3) Add more vegetables
Vegetables are a great way to add more fiber and nutrients to your diet while keeping you full. While they might not be your favorite part of a meal, they can help curb cravings and keep you satisfied. If you find it hard to have veggies as a snack on your own, try adding them into a smoothie. The fiber in vegetables and fruits can fill you up so that you don’t feel like snacking on junk food later.
4) Use portion control
Portion control is a crucial way for people who need to lose weight to cut calories, but it can be hard for anyone trying to lose weight. Make sure you’re not eating more food than your body needs and remember: what you eat affects how much you weigh. If you want more tips on portion control, check out our portion control tips guide here.
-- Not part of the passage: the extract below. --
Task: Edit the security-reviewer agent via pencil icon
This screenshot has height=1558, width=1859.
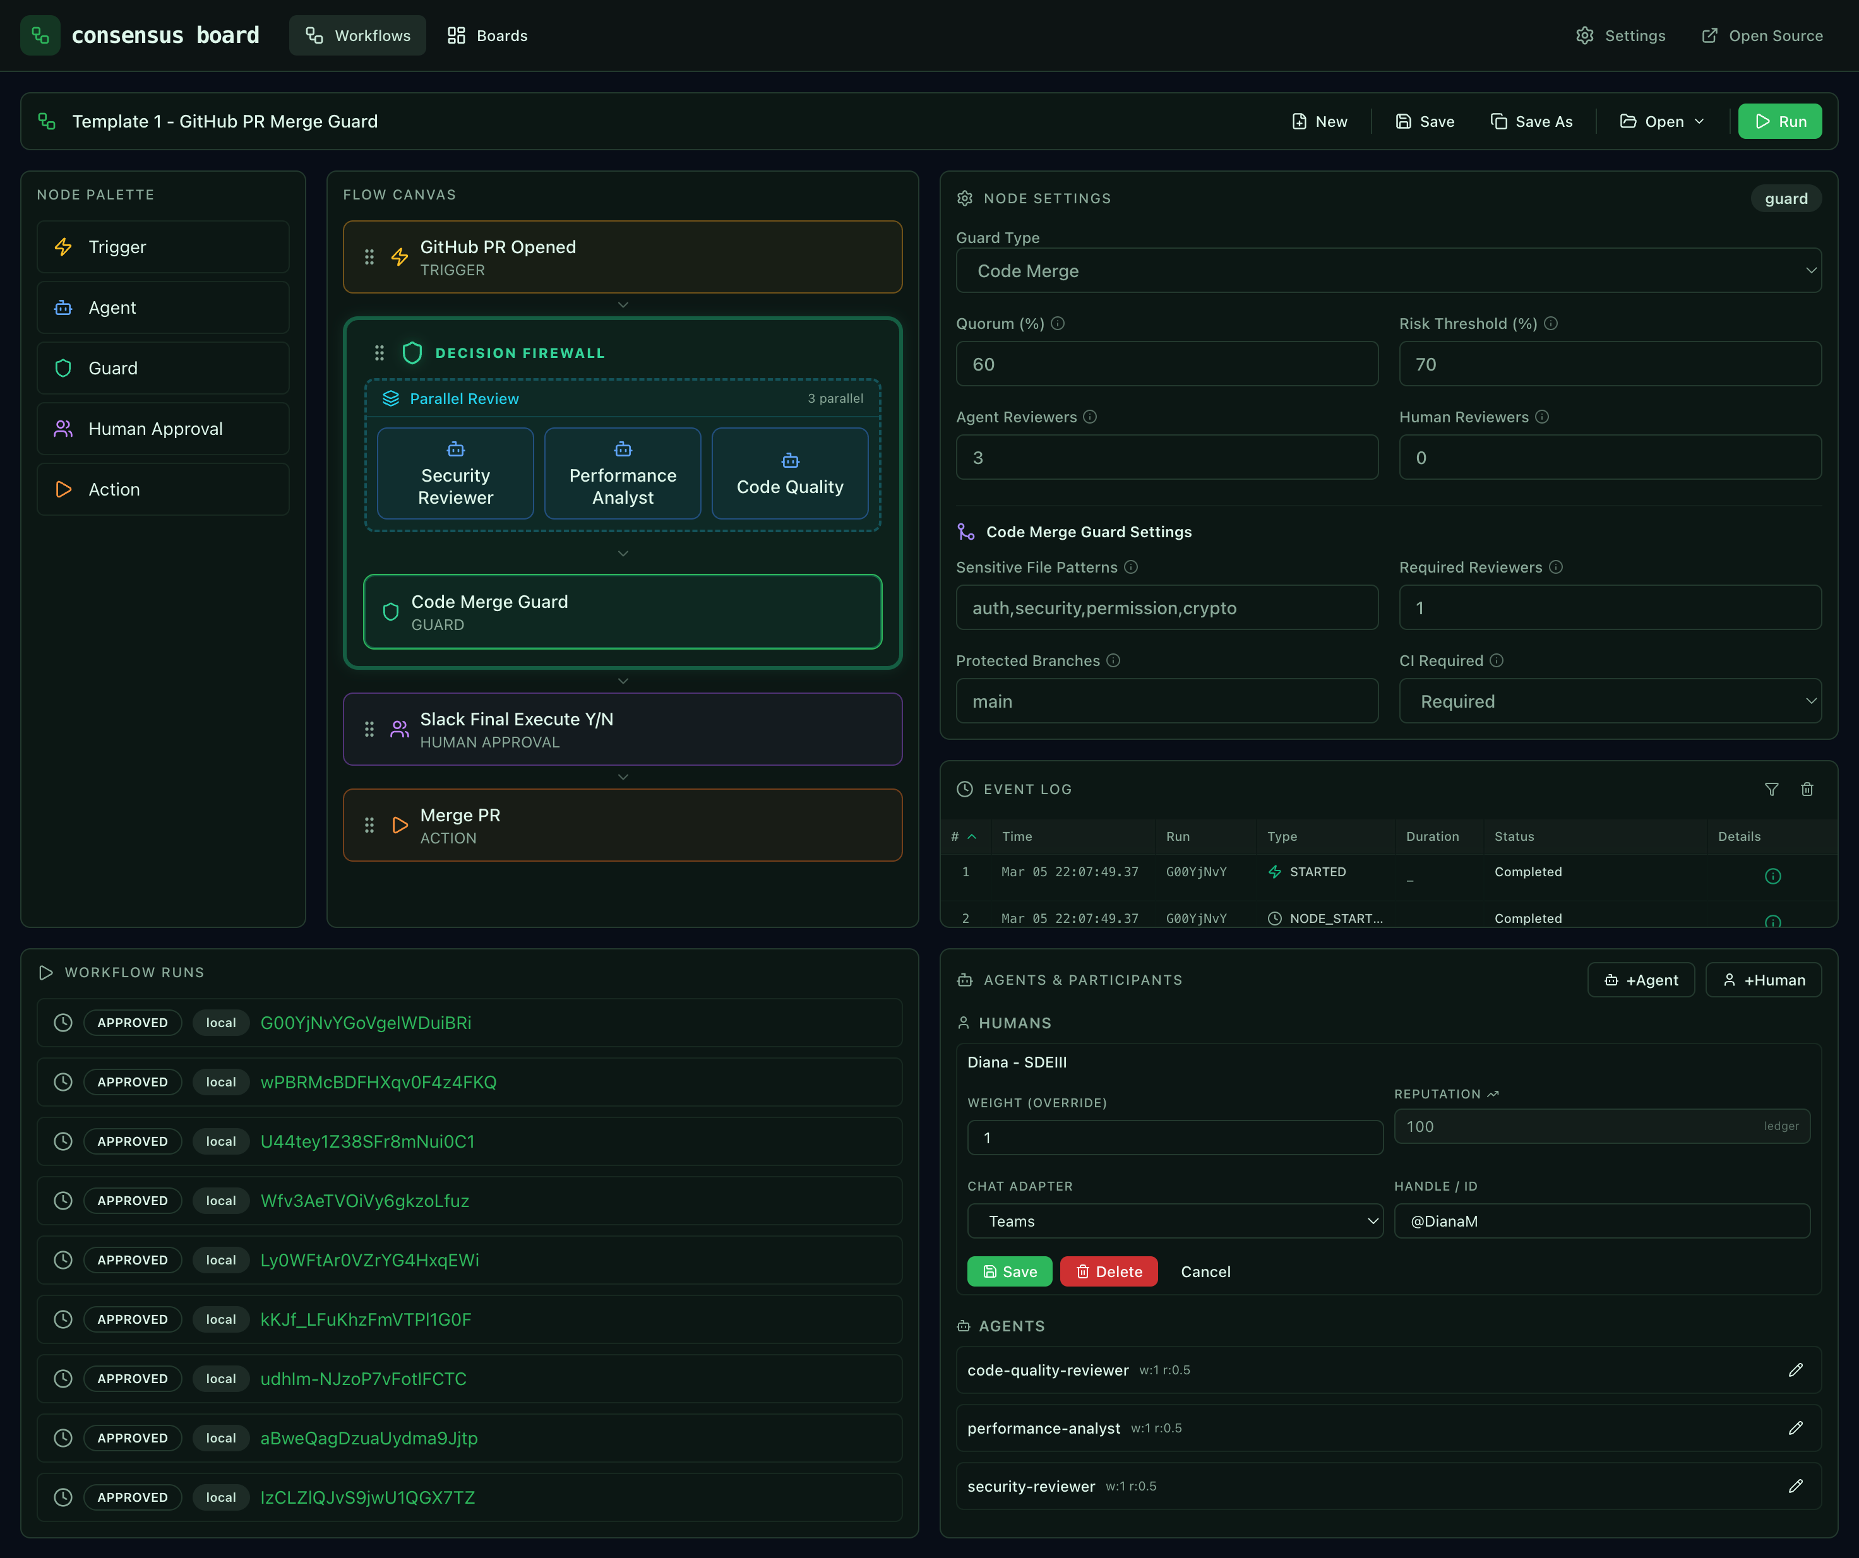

5) Exercise while you work
You might not be able to hit a class during your lunch break, but that doesn’t mean you can’t fit in some exercise. Research from Wake Forest University found that people who worked out with small weights while doing sit-ups burned about 300 calories an hour. You don’t have to go to a gym or even leave your office building, says Michele Olson, Ph.D., R.D., director of sports nutrition at Baylor University in Waco, Texas.
6) Wake up early
You may have heard that it’s easier to drop pounds by going to bed earlier, but now scientists have found that it’s just as important to wake up early. In a new study from Brigham Young University, mice who were forced awake—even when they wanted more sleep—dropped nearly twice as much weight as those who were able to snooze more often.
7) Try pilates moves
Pilates can help you strengthen your body, and it’s a great way to drop weight, as well. Pilates is especially effective for targeting and toning your abs, glutes, and back. At-home Pilates involves a mat and small circle resistance bands—you’ll need both of these items in order to execute these moves properly.
8) Focus on cardio exercises
Cardio exercises can help you shed extra pounds, and they’re also great for your heart health. It’s best to get them in during your warm-up and cool-down—after lifting weights or doing strength training, aim for 20 minutes of light cardio. Walk, jog, cycle—anything is better than nothing!
9) Get your ZZZs
Sleep deprivation can cause you to consume more calories and make unhealthy food choices, which will make it much harder for you to lose weight. So if you’re not getting enough shut-eye, try putting yourself on a schedule. Aim for 8 hours of sleep each night by going to bed and waking up at consistent times every day. If that’s not feasible, do your best: Slashing a mere half hour from your sleep deficit can help you lose about 14 pounds in a year.
10) Remember how far you’ve come
Studies show that positive self-talk can have a significant impact on your ability to lose weight. Keep track of your progress by making note of your starting weight, what you weigh now, and any improvements you make in between. Remembering how far you’ve come will keep you motivated as you seek out other ways to kick fat from your life for good.